Set problem -> Pull out each line of the material below that contains the word "Where", and copy those lines unchanged.
[Begin Information shown]
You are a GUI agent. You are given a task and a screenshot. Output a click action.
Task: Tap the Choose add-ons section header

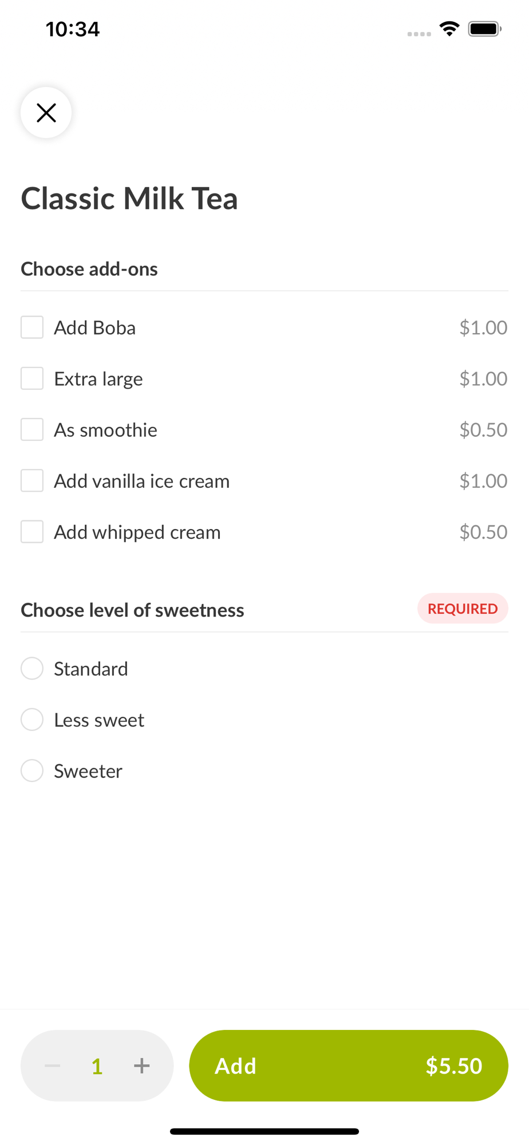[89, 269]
[End Information shown]
[Begin Information shown]
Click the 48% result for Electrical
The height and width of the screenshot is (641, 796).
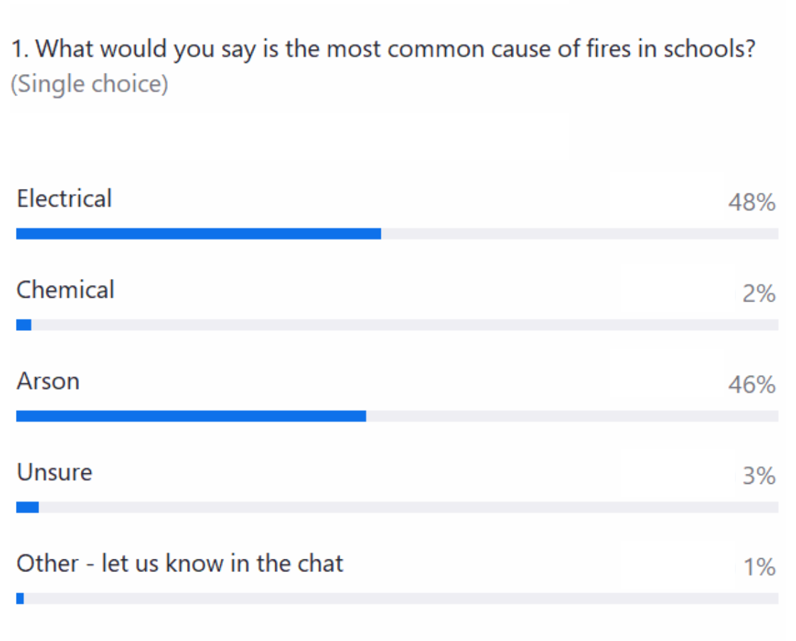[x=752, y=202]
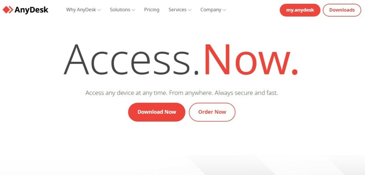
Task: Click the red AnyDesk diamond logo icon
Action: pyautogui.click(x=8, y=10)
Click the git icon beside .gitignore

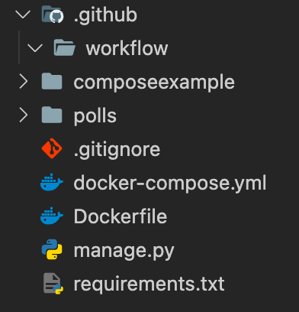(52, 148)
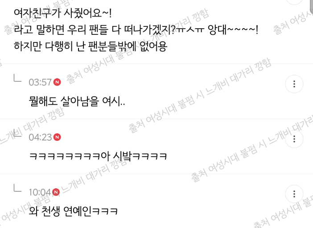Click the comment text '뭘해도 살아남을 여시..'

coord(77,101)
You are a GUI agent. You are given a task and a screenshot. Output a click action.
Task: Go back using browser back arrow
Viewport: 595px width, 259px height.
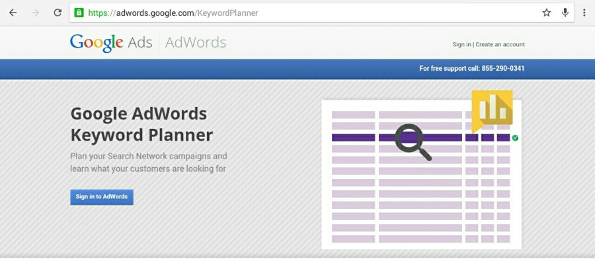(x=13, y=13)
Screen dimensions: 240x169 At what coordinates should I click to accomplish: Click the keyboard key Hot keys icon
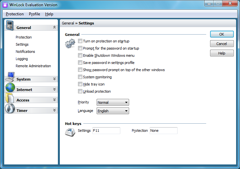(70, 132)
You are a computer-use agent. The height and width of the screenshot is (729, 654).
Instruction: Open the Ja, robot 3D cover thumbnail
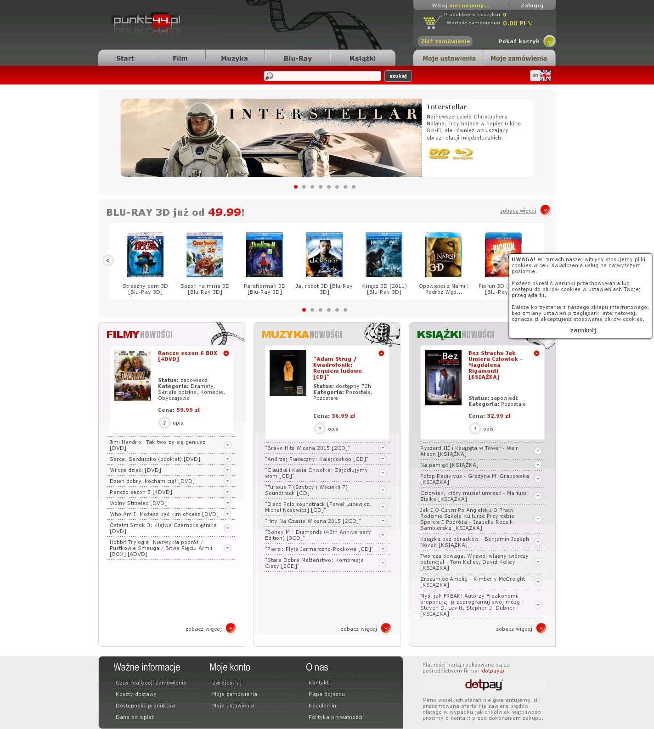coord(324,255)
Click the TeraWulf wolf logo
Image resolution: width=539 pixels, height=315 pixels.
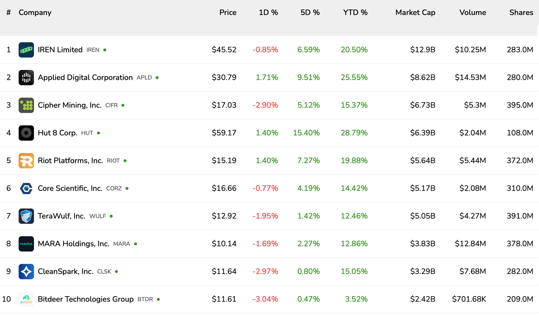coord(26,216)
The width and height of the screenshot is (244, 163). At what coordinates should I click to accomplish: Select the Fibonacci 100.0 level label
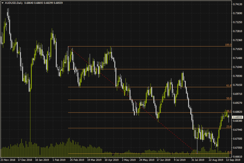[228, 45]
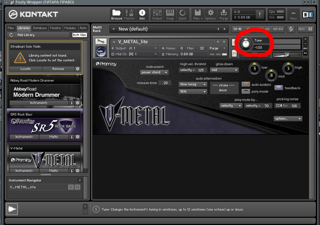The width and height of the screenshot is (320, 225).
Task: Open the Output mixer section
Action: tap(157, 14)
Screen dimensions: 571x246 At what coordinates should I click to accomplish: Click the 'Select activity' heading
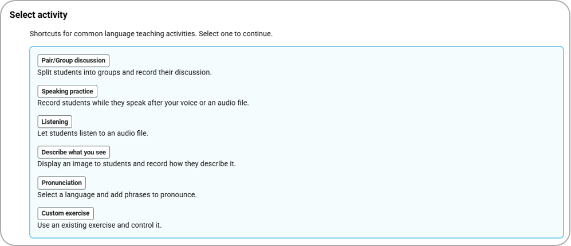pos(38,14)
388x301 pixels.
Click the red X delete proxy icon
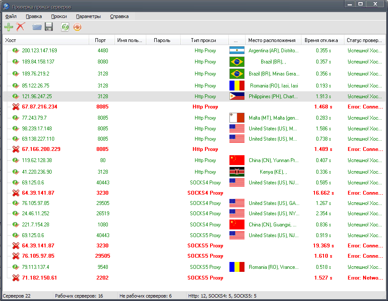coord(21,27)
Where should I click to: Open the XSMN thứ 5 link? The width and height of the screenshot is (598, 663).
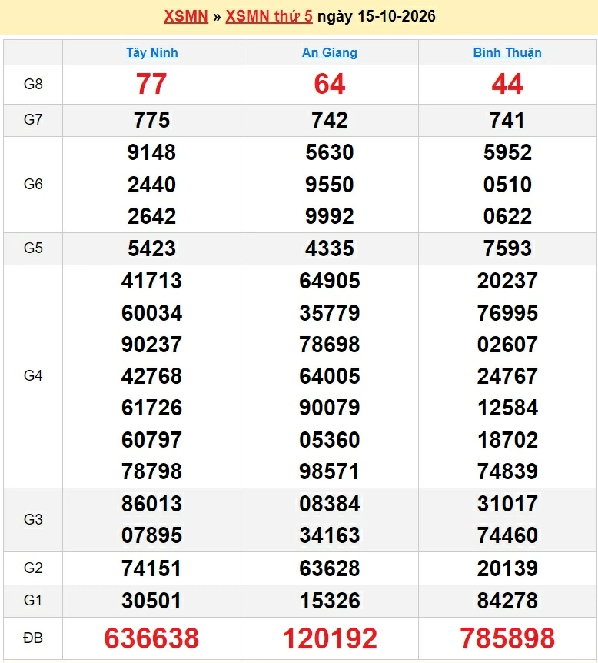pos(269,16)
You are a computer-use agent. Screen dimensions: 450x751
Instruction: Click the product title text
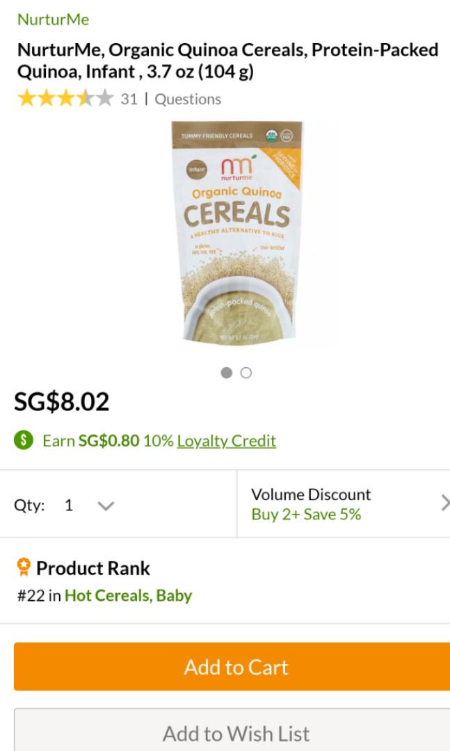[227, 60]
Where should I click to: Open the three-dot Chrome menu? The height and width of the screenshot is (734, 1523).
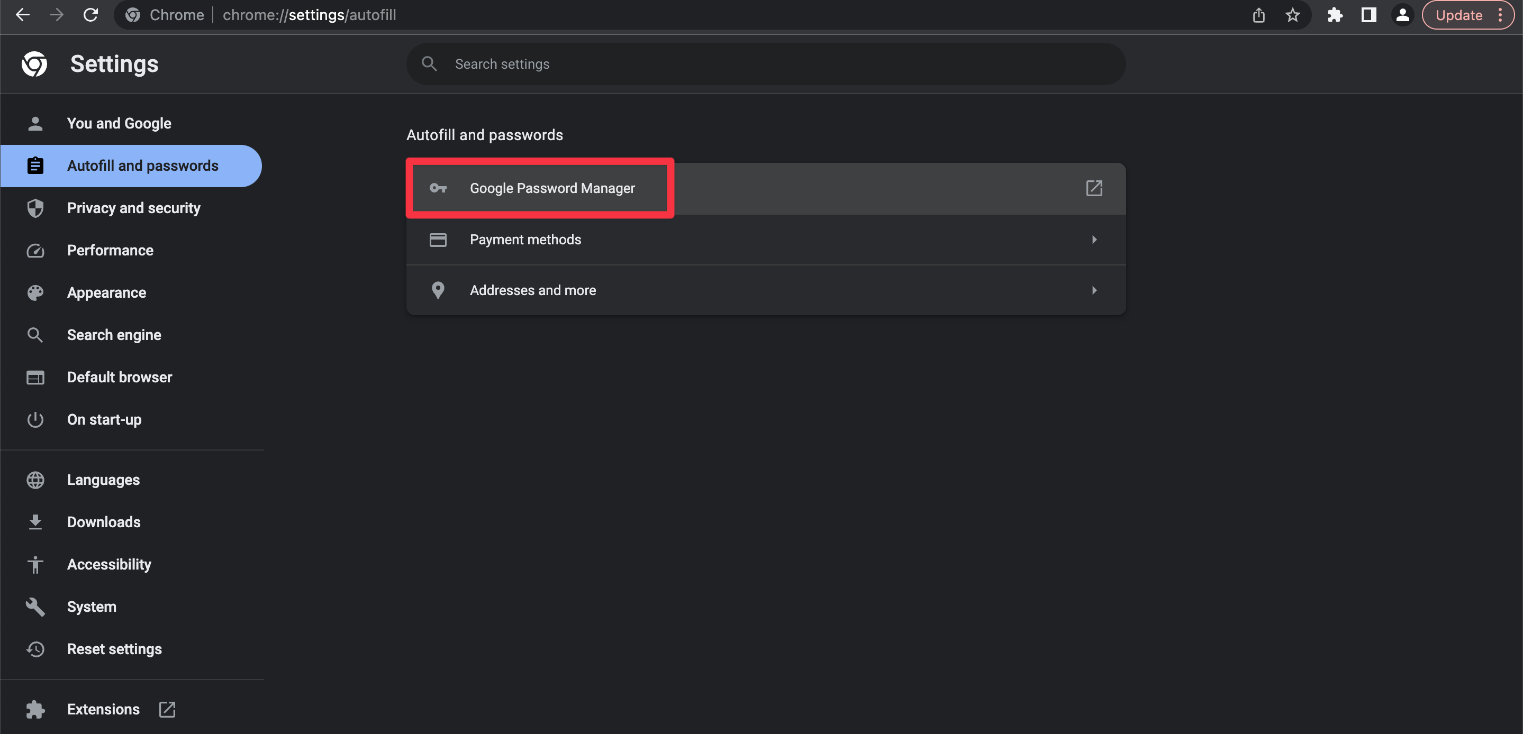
[End Information shown]
Result below ->
Where should I click to: Open the XSMN thứ 5 link? The width and height of the screenshot is (598, 663).
Where should I click to: Open the three-dot Chrome menu? The height and width of the screenshot is (734, 1523).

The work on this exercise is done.